_SET EXERCISE_.
Copy the data word for word, starting at the line containing "the bullet list?" and ending at the line containing "click(x=1443, y=809)", with both of those lines included.

### DATA SHOWN ###

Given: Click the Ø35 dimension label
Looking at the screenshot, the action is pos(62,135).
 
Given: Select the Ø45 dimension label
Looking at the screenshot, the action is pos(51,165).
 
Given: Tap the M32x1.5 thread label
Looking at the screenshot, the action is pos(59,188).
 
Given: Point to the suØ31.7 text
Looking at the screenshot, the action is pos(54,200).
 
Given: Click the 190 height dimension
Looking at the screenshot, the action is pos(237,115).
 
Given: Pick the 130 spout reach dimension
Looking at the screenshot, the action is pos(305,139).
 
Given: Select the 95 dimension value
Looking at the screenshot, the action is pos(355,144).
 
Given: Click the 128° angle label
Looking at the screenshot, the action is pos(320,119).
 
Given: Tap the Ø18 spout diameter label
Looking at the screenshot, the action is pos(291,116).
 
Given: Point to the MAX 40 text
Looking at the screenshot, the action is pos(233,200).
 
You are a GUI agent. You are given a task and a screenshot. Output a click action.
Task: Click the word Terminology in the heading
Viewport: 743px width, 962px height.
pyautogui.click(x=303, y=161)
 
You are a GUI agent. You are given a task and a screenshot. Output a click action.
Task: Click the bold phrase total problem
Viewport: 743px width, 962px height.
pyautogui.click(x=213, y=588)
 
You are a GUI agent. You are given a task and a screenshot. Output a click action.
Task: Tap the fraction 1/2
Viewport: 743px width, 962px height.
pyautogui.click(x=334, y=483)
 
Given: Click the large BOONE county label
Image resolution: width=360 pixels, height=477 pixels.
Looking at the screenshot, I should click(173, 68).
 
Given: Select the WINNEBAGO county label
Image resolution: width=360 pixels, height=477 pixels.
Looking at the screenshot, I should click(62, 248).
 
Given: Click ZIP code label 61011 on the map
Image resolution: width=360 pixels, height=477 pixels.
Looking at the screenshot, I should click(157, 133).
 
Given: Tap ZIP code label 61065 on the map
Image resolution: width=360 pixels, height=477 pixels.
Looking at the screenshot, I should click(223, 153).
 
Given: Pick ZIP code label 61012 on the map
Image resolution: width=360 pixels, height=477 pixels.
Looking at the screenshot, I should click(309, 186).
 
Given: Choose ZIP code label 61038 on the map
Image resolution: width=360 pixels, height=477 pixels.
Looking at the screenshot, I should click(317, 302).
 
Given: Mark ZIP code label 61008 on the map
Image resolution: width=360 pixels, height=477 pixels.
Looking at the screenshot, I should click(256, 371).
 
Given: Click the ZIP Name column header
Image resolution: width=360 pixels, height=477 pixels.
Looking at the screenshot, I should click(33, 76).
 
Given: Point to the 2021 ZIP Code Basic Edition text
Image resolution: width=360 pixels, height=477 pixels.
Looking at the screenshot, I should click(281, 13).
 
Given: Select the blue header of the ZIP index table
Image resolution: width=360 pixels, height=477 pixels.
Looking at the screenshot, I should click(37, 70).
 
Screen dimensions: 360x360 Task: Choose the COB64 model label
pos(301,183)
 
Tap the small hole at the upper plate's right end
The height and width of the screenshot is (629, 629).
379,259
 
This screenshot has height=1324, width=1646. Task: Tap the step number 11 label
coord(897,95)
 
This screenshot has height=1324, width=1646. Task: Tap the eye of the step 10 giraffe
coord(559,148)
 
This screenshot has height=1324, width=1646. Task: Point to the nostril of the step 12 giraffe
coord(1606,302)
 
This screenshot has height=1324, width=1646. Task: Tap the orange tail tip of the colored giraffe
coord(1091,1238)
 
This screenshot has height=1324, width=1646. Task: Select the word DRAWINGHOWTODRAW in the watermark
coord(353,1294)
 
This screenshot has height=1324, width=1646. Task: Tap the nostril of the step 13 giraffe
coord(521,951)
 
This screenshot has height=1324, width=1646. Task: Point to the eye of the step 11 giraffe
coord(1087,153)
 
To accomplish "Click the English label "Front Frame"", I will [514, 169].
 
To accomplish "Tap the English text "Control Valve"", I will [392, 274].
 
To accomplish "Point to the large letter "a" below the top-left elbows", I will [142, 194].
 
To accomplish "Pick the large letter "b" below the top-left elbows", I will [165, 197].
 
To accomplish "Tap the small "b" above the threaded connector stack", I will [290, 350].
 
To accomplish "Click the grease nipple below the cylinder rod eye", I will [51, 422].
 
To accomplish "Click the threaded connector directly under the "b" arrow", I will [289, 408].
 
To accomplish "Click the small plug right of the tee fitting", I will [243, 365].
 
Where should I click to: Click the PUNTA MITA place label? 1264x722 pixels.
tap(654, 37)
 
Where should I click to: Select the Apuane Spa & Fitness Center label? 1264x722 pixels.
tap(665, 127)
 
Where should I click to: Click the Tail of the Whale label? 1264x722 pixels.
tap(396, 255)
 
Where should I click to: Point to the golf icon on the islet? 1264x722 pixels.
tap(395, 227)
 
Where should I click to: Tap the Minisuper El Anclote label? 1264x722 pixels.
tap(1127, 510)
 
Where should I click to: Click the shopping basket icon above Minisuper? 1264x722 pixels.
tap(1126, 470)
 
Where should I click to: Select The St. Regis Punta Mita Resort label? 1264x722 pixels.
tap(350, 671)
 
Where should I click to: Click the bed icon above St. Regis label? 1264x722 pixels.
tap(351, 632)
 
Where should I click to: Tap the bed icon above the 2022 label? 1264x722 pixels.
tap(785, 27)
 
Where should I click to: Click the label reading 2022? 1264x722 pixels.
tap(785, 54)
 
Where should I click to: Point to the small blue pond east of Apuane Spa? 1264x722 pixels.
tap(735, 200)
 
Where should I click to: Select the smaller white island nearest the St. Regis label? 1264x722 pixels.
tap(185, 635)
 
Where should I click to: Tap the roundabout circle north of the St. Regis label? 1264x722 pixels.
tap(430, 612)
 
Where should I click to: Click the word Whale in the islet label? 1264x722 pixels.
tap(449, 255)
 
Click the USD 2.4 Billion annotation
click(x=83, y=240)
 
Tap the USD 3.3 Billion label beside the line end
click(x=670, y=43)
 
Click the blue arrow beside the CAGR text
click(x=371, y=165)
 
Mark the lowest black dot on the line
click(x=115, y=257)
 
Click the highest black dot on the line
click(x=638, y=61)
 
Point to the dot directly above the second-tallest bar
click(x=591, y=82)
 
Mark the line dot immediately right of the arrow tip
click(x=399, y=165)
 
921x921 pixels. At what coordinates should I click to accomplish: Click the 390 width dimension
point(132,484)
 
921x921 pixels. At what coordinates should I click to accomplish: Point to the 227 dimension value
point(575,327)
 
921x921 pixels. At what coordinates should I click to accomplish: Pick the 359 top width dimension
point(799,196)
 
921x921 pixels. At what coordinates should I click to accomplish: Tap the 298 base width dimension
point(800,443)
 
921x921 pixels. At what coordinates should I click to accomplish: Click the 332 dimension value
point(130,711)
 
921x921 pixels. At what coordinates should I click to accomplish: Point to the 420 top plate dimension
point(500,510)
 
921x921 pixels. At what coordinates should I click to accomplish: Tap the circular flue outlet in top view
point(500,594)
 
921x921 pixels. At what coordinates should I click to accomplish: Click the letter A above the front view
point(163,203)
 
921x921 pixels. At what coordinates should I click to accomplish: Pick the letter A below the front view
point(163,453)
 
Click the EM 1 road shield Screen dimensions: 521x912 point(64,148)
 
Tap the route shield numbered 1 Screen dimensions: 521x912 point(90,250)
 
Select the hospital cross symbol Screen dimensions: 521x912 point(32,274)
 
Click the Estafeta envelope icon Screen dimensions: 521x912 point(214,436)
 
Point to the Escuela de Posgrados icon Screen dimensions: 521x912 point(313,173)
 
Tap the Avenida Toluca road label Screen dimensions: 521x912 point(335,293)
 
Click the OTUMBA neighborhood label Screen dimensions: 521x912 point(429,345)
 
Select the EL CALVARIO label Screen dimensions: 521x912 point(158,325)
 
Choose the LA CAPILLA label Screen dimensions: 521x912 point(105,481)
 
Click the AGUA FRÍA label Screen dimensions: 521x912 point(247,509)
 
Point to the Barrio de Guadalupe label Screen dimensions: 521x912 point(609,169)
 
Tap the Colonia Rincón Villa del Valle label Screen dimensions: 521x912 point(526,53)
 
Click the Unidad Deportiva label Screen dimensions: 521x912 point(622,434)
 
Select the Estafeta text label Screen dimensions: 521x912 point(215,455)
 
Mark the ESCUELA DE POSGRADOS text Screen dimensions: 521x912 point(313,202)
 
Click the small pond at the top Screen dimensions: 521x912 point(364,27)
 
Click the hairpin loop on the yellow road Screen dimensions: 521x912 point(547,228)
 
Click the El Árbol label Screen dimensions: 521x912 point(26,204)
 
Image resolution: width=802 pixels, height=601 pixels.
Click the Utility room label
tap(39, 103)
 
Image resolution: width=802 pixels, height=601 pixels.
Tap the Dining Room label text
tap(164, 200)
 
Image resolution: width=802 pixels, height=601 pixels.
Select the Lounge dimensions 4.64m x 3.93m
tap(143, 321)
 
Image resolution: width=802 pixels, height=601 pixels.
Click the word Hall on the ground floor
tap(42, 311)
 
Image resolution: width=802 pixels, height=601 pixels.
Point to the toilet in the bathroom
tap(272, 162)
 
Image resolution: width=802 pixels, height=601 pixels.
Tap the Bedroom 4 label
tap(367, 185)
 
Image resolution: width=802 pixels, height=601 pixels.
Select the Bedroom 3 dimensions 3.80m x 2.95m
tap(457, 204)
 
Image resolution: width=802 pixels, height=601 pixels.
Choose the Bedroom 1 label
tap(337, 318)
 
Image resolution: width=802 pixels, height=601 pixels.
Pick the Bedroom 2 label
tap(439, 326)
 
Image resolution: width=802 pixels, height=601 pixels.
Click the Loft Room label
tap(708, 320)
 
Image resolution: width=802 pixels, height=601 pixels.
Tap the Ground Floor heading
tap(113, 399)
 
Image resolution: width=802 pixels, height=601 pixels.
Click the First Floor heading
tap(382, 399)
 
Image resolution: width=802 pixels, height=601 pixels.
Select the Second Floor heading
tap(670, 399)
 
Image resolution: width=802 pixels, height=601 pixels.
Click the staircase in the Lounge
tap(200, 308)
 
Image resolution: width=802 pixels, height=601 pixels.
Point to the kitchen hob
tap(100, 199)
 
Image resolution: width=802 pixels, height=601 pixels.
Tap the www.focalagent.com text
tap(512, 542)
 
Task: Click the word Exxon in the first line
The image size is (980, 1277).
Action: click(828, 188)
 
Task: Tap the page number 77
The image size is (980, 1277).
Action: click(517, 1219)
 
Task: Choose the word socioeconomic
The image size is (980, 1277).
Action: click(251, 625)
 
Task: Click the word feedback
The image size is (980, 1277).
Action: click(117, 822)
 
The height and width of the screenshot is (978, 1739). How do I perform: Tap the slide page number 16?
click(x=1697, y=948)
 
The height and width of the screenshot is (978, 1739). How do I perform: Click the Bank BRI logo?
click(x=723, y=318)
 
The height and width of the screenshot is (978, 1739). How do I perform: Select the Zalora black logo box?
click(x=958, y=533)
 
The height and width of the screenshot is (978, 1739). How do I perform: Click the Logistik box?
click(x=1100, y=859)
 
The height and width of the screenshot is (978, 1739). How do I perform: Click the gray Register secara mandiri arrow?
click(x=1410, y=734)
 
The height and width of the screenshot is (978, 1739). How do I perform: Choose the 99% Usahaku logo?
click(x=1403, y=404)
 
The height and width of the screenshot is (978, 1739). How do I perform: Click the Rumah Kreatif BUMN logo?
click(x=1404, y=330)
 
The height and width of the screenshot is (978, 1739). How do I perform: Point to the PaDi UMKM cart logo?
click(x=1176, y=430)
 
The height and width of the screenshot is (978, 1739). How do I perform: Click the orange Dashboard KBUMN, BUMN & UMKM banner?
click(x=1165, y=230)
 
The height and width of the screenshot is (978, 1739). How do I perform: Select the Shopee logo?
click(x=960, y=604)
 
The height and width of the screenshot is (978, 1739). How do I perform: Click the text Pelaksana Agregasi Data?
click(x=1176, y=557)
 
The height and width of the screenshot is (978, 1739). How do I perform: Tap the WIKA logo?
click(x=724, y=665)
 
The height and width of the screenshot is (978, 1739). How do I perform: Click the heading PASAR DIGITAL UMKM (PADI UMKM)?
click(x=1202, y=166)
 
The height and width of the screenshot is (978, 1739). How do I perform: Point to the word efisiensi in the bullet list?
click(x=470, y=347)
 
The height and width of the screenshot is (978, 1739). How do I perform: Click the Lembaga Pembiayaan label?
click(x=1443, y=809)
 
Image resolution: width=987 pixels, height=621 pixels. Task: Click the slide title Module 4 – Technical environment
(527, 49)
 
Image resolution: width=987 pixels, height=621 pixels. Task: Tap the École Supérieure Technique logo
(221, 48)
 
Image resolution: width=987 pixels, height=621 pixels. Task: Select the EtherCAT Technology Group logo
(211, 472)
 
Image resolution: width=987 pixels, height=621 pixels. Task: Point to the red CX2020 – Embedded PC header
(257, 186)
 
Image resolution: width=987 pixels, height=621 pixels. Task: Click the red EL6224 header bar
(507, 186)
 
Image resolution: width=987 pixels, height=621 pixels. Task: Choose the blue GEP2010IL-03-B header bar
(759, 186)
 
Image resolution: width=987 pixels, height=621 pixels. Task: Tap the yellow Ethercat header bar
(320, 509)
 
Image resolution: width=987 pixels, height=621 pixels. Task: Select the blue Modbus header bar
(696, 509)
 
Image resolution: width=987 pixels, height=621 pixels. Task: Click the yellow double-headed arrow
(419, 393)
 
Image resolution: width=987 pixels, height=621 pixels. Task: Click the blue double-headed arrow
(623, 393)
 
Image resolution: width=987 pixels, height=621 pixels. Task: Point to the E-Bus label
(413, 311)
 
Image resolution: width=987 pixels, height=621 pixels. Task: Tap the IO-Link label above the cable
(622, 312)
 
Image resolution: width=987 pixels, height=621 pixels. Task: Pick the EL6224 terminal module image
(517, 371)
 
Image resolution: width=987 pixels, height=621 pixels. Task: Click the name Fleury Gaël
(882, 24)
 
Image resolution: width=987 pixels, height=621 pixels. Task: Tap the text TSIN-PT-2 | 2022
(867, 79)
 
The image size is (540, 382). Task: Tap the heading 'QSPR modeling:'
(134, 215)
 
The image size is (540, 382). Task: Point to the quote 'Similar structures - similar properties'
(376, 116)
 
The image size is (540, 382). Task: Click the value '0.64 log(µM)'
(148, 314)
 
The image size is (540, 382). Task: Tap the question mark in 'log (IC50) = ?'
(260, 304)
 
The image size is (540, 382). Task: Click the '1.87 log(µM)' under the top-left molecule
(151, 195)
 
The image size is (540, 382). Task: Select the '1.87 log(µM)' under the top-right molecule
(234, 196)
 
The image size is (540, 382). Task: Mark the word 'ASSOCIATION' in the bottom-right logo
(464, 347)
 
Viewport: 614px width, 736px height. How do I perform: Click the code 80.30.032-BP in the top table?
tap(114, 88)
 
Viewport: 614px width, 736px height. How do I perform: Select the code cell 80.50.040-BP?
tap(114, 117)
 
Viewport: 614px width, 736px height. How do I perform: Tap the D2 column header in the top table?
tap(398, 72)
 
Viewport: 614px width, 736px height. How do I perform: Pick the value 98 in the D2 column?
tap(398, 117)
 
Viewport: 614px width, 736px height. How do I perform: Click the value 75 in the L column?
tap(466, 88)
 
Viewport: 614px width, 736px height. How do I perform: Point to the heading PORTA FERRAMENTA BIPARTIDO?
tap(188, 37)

###

_SOLUTION BELOW_.
The height and width of the screenshot is (978, 1739). How do I perform: Point to the word efisiensi in the bullet list?
click(x=470, y=347)
 
The height and width of the screenshot is (978, 1739). How do I perform: Click the Lembaga Pembiayaan label?
click(x=1443, y=809)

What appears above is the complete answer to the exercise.